• _Information shown_:

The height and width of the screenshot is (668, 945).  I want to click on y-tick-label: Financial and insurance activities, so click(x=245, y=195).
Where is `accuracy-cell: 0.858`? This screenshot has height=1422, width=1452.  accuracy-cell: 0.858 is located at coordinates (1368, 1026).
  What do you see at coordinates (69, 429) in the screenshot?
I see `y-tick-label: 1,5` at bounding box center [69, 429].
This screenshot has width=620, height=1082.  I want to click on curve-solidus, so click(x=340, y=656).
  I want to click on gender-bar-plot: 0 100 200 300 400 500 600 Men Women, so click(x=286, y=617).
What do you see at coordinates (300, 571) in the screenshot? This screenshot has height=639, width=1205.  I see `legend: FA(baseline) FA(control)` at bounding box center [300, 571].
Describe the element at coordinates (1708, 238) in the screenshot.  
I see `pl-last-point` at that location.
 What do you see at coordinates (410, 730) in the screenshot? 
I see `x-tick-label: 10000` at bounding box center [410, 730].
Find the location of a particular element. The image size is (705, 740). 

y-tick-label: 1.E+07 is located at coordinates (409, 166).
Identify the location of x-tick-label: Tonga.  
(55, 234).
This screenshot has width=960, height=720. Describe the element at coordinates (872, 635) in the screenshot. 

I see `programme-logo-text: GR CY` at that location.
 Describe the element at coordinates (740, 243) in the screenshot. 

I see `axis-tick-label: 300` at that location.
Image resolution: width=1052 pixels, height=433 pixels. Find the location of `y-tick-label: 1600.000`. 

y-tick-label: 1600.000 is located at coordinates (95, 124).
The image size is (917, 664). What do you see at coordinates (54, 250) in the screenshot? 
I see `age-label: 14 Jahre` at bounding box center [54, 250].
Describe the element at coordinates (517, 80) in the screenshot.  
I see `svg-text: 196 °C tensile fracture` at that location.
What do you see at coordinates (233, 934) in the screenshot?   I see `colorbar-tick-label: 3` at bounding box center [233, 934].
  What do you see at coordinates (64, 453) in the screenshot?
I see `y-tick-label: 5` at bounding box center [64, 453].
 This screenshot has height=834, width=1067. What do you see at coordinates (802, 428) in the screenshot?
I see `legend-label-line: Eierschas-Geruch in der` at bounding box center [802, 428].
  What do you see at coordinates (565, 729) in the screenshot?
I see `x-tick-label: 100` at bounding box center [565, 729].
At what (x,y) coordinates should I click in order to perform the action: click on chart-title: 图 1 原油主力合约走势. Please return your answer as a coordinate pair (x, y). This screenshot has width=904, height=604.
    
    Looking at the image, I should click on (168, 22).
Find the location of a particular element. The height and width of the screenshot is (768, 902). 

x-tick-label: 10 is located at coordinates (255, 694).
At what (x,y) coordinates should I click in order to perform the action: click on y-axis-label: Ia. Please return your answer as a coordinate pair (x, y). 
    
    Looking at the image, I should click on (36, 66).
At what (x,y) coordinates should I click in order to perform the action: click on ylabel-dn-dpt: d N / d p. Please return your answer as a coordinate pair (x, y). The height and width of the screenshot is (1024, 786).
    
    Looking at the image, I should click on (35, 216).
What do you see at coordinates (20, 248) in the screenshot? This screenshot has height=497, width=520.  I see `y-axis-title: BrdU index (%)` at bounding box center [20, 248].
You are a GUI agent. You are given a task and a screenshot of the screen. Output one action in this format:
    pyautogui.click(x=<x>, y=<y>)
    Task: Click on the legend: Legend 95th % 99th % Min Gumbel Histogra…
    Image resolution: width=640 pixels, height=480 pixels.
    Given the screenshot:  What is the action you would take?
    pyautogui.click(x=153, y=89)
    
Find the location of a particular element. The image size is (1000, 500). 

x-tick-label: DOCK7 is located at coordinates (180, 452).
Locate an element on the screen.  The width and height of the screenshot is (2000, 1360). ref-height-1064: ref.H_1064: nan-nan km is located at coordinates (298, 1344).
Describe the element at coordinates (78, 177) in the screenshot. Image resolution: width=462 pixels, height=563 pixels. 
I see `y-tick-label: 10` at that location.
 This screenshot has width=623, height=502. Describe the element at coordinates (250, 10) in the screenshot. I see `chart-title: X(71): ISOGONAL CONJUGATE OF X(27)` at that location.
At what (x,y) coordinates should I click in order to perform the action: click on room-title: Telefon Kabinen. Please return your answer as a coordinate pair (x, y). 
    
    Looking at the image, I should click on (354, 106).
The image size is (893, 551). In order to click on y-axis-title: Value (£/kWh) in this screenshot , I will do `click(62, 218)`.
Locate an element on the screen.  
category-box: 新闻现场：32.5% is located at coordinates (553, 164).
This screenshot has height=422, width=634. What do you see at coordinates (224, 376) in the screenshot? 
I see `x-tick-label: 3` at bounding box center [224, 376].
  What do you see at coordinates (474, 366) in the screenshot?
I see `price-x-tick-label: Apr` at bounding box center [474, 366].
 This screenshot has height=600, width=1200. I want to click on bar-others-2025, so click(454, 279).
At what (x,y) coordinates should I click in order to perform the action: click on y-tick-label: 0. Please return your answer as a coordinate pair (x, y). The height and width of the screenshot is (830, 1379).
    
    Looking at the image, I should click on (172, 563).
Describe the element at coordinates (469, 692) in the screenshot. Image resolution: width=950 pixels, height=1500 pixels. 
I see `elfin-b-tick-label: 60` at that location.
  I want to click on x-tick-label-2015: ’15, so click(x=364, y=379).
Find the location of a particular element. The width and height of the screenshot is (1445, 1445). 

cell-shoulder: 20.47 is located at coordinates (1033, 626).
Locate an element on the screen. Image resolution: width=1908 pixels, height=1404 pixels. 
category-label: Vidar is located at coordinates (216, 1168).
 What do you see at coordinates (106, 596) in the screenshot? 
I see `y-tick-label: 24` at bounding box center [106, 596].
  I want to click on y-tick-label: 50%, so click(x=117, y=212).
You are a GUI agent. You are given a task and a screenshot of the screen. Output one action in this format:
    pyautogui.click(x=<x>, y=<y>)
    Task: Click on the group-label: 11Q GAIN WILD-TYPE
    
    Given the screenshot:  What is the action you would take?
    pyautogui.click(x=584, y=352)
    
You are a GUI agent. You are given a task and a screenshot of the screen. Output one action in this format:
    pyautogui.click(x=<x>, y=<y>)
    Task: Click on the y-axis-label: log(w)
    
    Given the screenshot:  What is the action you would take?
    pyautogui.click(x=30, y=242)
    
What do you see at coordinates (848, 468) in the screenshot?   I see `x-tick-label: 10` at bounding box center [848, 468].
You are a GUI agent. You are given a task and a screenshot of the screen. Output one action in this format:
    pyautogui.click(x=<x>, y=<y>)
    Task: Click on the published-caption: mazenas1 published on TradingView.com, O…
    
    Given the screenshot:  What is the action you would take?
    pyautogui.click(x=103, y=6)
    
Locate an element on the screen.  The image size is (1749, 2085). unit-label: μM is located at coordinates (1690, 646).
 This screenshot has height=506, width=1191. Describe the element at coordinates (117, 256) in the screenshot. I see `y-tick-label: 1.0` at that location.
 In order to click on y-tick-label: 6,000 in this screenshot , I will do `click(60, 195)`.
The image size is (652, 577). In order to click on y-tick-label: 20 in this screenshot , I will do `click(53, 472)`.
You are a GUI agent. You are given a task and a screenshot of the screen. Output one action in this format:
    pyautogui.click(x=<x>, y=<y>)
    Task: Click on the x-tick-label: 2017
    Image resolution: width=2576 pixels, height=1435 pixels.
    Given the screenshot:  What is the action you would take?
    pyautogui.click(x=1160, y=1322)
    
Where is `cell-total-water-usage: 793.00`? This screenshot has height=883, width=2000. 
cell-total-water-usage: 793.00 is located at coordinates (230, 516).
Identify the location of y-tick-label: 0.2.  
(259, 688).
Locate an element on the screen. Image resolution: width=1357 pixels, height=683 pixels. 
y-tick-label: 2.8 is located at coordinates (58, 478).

• _What is being asked_: Copy the data above line for line, with no changes.

• _Response to this task_:
The height and width of the screenshot is (668, 945).  I want to click on y-tick-label: Financial and insurance activities, so click(x=245, y=195).
Where is `accuracy-cell: 0.858`? This screenshot has height=1422, width=1452.  accuracy-cell: 0.858 is located at coordinates (1368, 1026).
  What do you see at coordinates (69, 429) in the screenshot?
I see `y-tick-label: 1,5` at bounding box center [69, 429].
This screenshot has width=620, height=1082.  I want to click on curve-solidus, so click(x=340, y=656).
  I want to click on gender-bar-plot: 0 100 200 300 400 500 600 Men Women, so click(x=286, y=617).
What do you see at coordinates (300, 571) in the screenshot? This screenshot has height=639, width=1205.  I see `legend: FA(baseline) FA(control)` at bounding box center [300, 571].
Describe the element at coordinates (1708, 238) in the screenshot.  
I see `pl-last-point` at that location.
 What do you see at coordinates (410, 730) in the screenshot? 
I see `x-tick-label: 10000` at bounding box center [410, 730].
Find the location of a particular element. The image size is (705, 740). 

y-tick-label: 1.E+07 is located at coordinates (409, 166).
Identify the location of x-tick-label: Tonga.  
(55, 234).
This screenshot has width=960, height=720. Describe the element at coordinates (872, 635) in the screenshot. 

I see `programme-logo-text: GR CY` at that location.
 Describe the element at coordinates (740, 243) in the screenshot. 

I see `axis-tick-label: 300` at that location.
Image resolution: width=1052 pixels, height=433 pixels. Find the location of `y-tick-label: 1600.000`. 

y-tick-label: 1600.000 is located at coordinates (95, 124).
The image size is (917, 664). What do you see at coordinates (54, 250) in the screenshot? 
I see `age-label: 14 Jahre` at bounding box center [54, 250].
Describe the element at coordinates (517, 80) in the screenshot.  
I see `svg-text: 196 °C tensile fracture` at that location.
What do you see at coordinates (233, 934) in the screenshot?   I see `colorbar-tick-label: 3` at bounding box center [233, 934].
  What do you see at coordinates (64, 453) in the screenshot?
I see `y-tick-label: 5` at bounding box center [64, 453].
 This screenshot has height=834, width=1067. What do you see at coordinates (802, 428) in the screenshot?
I see `legend-label-line: Eierschas-Geruch in der` at bounding box center [802, 428].
  What do you see at coordinates (565, 729) in the screenshot?
I see `x-tick-label: 100` at bounding box center [565, 729].
At what (x,y) coordinates should I click in order to perform the action: click on chart-title: 图 1 原油主力合约走势. Please return your answer as a coordinate pair (x, y). This screenshot has width=904, height=604.
    
    Looking at the image, I should click on (168, 22).
Find the location of a particular element. The height and width of the screenshot is (768, 902). 

x-tick-label: 10 is located at coordinates (255, 694).
At what (x,y) coordinates should I click in order to perform the action: click on y-axis-label: Ia. Please return your answer as a coordinate pair (x, y). 
    
    Looking at the image, I should click on (36, 66).
At what (x,y) coordinates should I click in order to perform the action: click on ylabel-dn-dpt: d N / d p. Please return your answer as a coordinate pair (x, y). The height and width of the screenshot is (1024, 786).
    
    Looking at the image, I should click on (35, 216).
What do you see at coordinates (20, 248) in the screenshot? This screenshot has height=497, width=520.  I see `y-axis-title: BrdU index (%)` at bounding box center [20, 248].
You are a GUI agent. You are given a task and a screenshot of the screen. Output one action in this format:
    pyautogui.click(x=<x>, y=<y>)
    Task: Click on the legend: Legend 95th % 99th % Min Gumbel Histogra…
    Image resolution: width=640 pixels, height=480 pixels.
    Given the screenshot:  What is the action you would take?
    pyautogui.click(x=153, y=89)
    
Find the location of a particular element. The image size is (1000, 500). 

x-tick-label: DOCK7 is located at coordinates (180, 452).
Locate an element on the screen.  The width and height of the screenshot is (2000, 1360). ref-height-1064: ref.H_1064: nan-nan km is located at coordinates (298, 1344).
Describe the element at coordinates (78, 177) in the screenshot. Image resolution: width=462 pixels, height=563 pixels. 
I see `y-tick-label: 10` at that location.
 This screenshot has width=623, height=502. Describe the element at coordinates (250, 10) in the screenshot. I see `chart-title: X(71): ISOGONAL CONJUGATE OF X(27)` at that location.
At what (x,y) coordinates should I click in order to perform the action: click on room-title: Telefon Kabinen. Please return your answer as a coordinate pair (x, y). 
    
    Looking at the image, I should click on (354, 106).
The image size is (893, 551). In order to click on y-axis-title: Value (£/kWh) in this screenshot , I will do `click(62, 218)`.
Locate an element on the screen.  
category-box: 新闻现场：32.5% is located at coordinates (553, 164).
This screenshot has height=422, width=634. What do you see at coordinates (224, 376) in the screenshot? 
I see `x-tick-label: 3` at bounding box center [224, 376].
  What do you see at coordinates (474, 366) in the screenshot?
I see `price-x-tick-label: Apr` at bounding box center [474, 366].
 This screenshot has height=600, width=1200. I want to click on bar-others-2025, so click(454, 279).
At what (x,y) coordinates should I click in order to perform the action: click on y-tick-label: 0. Please return your answer as a coordinate pair (x, y). The height and width of the screenshot is (830, 1379).
    
    Looking at the image, I should click on (172, 563).
Describe the element at coordinates (469, 692) in the screenshot. Image resolution: width=950 pixels, height=1500 pixels. 
I see `elfin-b-tick-label: 60` at that location.
  I want to click on x-tick-label-2015: ’15, so click(x=364, y=379).
Find the location of a particular element. The width and height of the screenshot is (1445, 1445). 

cell-shoulder: 20.47 is located at coordinates (1033, 626).
Locate an element on the screen. Image resolution: width=1908 pixels, height=1404 pixels. 
category-label: Vidar is located at coordinates (216, 1168).
 What do you see at coordinates (106, 596) in the screenshot? 
I see `y-tick-label: 24` at bounding box center [106, 596].
  I want to click on y-tick-label: 50%, so click(x=117, y=212).
You are a GUI agent. You are given a task and a screenshot of the screen. Output one action in this format:
    pyautogui.click(x=<x>, y=<y>)
    Task: Click on the group-label: 11Q GAIN WILD-TYPE
    
    Given the screenshot:  What is the action you would take?
    pyautogui.click(x=584, y=352)
    
You are a GUI agent. You are given a task and a screenshot of the screen. Output one action in this format:
    pyautogui.click(x=<x>, y=<y>)
    Task: Click on the y-axis-label: log(w)
    
    Given the screenshot:  What is the action you would take?
    pyautogui.click(x=30, y=242)
    
What do you see at coordinates (848, 468) in the screenshot?   I see `x-tick-label: 10` at bounding box center [848, 468].
You are a GUI agent. You are given a task and a screenshot of the screen. Output one action in this format:
    pyautogui.click(x=<x>, y=<y>)
    Task: Click on the published-caption: mazenas1 published on TradingView.com, O…
    
    Given the screenshot:  What is the action you would take?
    pyautogui.click(x=103, y=6)
    
Locate an element on the screen.  The image size is (1749, 2085). unit-label: μM is located at coordinates (1690, 646).
 This screenshot has height=506, width=1191. Describe the element at coordinates (117, 256) in the screenshot. I see `y-tick-label: 1.0` at that location.
 In order to click on y-tick-label: 6,000 in this screenshot , I will do `click(60, 195)`.
The image size is (652, 577). In order to click on y-tick-label: 20 in this screenshot , I will do `click(53, 472)`.
You are a GUI agent. You are given a task and a screenshot of the screen. Output one action in this format:
    pyautogui.click(x=<x>, y=<y>)
    Task: Click on the x-tick-label: 2017
    Image resolution: width=2576 pixels, height=1435 pixels.
    Given the screenshot:  What is the action you would take?
    pyautogui.click(x=1160, y=1322)
    
Where is `cell-total-water-usage: 793.00`? This screenshot has height=883, width=2000. 
cell-total-water-usage: 793.00 is located at coordinates (230, 516).
Identify the location of y-tick-label: 0.2.  
(259, 688).
Locate an element on the screen. Image resolution: width=1357 pixels, height=683 pixels. 
y-tick-label: 2.8 is located at coordinates (58, 478).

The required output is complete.